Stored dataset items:

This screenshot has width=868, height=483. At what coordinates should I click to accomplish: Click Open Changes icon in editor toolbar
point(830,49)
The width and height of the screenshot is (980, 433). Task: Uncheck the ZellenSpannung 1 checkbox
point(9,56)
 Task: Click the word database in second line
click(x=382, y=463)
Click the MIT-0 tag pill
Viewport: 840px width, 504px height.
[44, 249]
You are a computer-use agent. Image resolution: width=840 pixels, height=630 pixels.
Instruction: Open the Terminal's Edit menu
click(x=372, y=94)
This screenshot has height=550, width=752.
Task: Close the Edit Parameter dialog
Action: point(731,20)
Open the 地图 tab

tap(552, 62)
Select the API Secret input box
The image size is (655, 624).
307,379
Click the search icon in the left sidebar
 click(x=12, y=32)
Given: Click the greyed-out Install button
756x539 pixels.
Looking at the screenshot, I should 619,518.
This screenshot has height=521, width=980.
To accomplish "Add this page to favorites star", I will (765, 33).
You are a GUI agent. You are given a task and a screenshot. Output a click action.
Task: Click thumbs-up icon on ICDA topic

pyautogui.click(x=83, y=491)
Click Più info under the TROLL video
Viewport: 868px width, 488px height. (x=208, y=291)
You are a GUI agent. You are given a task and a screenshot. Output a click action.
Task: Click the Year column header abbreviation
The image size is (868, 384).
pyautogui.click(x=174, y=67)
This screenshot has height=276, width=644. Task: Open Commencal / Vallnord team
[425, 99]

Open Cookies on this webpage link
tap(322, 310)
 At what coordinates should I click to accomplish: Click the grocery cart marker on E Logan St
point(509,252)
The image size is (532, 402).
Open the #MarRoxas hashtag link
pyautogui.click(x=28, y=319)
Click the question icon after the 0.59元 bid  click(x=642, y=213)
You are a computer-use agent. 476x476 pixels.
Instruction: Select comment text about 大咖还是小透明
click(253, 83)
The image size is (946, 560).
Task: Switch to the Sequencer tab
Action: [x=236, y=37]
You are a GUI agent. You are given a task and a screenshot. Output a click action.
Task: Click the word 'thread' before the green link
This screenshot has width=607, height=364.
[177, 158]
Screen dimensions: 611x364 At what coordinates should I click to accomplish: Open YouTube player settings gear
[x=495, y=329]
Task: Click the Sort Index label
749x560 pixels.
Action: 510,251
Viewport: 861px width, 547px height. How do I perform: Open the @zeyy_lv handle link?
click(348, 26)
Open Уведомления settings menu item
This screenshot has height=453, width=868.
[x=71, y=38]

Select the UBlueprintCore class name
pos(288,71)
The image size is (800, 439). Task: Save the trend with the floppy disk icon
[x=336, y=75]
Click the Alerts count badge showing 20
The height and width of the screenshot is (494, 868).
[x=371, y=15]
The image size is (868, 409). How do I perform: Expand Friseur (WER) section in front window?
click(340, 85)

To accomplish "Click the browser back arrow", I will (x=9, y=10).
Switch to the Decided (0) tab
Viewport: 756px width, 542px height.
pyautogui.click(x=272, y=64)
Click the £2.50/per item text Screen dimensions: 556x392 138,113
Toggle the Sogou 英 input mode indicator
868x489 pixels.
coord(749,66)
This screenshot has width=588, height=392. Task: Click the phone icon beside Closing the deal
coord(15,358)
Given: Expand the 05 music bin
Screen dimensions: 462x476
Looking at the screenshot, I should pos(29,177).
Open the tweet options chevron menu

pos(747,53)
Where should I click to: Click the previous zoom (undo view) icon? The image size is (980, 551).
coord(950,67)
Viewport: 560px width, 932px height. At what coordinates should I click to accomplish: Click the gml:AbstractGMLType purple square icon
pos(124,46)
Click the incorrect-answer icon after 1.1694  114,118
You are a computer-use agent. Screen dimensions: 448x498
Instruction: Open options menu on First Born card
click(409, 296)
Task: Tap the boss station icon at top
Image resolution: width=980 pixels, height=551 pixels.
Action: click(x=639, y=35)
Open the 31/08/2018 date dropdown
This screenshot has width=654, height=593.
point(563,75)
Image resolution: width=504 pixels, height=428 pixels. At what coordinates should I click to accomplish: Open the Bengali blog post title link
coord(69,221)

**Written task**
Revise the items above so that "Edit menu" becomes "View menu" wherever it occurs, keeping everything else the same.

**Task answer**
This screenshot has width=868, height=483. At what coordinates should I click to accomplish: Click Open Changes icon in editor toolbar
point(830,49)
The width and height of the screenshot is (980, 433). Task: Uncheck the ZellenSpannung 1 checkbox
point(9,56)
 Task: Click the word database in second line
click(x=382, y=463)
Click the MIT-0 tag pill
Viewport: 840px width, 504px height.
[44, 249]
You are a computer-use agent. Image resolution: width=840 pixels, height=630 pixels.
Instruction: Open the Terminal's View menu
click(x=372, y=94)
This screenshot has height=550, width=752.
Task: Close the Edit Parameter dialog
Action: point(731,20)
Open the 地图 tab

tap(552, 62)
Select the API Secret input box
The image size is (655, 624).
307,379
Click the search icon in the left sidebar
 click(x=12, y=32)
Given: Click the greyed-out Install button
756x539 pixels.
Looking at the screenshot, I should 619,518.
This screenshot has height=521, width=980.
To accomplish "Add this page to favorites star", I will (765, 33).
You are a GUI agent. You are given a task and a screenshot. Output a click action.
Task: Click thumbs-up icon on ICDA topic

pyautogui.click(x=83, y=491)
Click Più info under the TROLL video
Viewport: 868px width, 488px height. (x=208, y=291)
You are a GUI agent. You are given a task and a screenshot. Output a click action.
Task: Click the Year column header abbreviation
The image size is (868, 384).
pyautogui.click(x=174, y=67)
This screenshot has height=276, width=644. Task: Open Commencal / Vallnord team
[425, 99]

Open Cookies on this webpage link
tap(322, 310)
 At what coordinates should I click to accomplish: Click the grocery cart marker on E Logan St
point(509,252)
The image size is (532, 402).
Open the #MarRoxas hashtag link
pyautogui.click(x=28, y=319)
Click the question icon after the 0.59元 bid  click(x=642, y=213)
You are a computer-use agent. 476x476 pixels.
Instruction: Select comment text about 大咖还是小透明
click(253, 83)
The image size is (946, 560).
Task: Switch to the Sequencer tab
Action: [x=236, y=37]
You are a GUI agent. You are given a task and a screenshot. Output a click action.
Task: Click the word 'thread' before the green link
This screenshot has width=607, height=364.
[177, 158]
Screen dimensions: 611x364 At what coordinates should I click to accomplish: Open YouTube player settings gear
[x=495, y=329]
Task: Click the Sort Index label
749x560 pixels.
Action: 510,251
Viewport: 861px width, 547px height. How do I perform: Open the @zeyy_lv handle link?
click(348, 26)
Open Уведомления settings menu item
This screenshot has height=453, width=868.
[x=71, y=38]

Select the UBlueprintCore class name
pos(288,71)
The image size is (800, 439). Task: Save the trend with the floppy disk icon
[x=336, y=75]
Click the Alerts count badge showing 20
The height and width of the screenshot is (494, 868).
[x=371, y=15]
The image size is (868, 409). How do I perform: Expand Friseur (WER) section in front window?
click(340, 85)

To accomplish "Click the browser back arrow", I will (x=9, y=10).
Switch to the Decided (0) tab
Viewport: 756px width, 542px height.
pyautogui.click(x=272, y=64)
Click the £2.50/per item text Screen dimensions: 556x392 138,113
Toggle the Sogou 英 input mode indicator
868x489 pixels.
coord(749,66)
This screenshot has width=588, height=392. Task: Click the phone icon beside Closing the deal
coord(15,358)
Given: Expand the 05 music bin
Screen dimensions: 462x476
Looking at the screenshot, I should pos(29,177).
Open the tweet options chevron menu

pos(747,53)
Where should I click to: Click the previous zoom (undo view) icon? The image size is (980, 551).
coord(950,67)
Viewport: 560px width, 932px height. At what coordinates should I click to accomplish: Click the gml:AbstractGMLType purple square icon
pos(124,46)
Click the incorrect-answer icon after 1.1694  114,118
You are a computer-use agent. Screen dimensions: 448x498
Instruction: Open options menu on First Born card
click(409, 296)
Task: Tap the boss station icon at top
Image resolution: width=980 pixels, height=551 pixels.
Action: click(x=639, y=35)
Open the 31/08/2018 date dropdown
This screenshot has width=654, height=593.
point(563,75)
Image resolution: width=504 pixels, height=428 pixels. At what coordinates should I click to accomplish: Open the Bengali blog post title link
coord(69,221)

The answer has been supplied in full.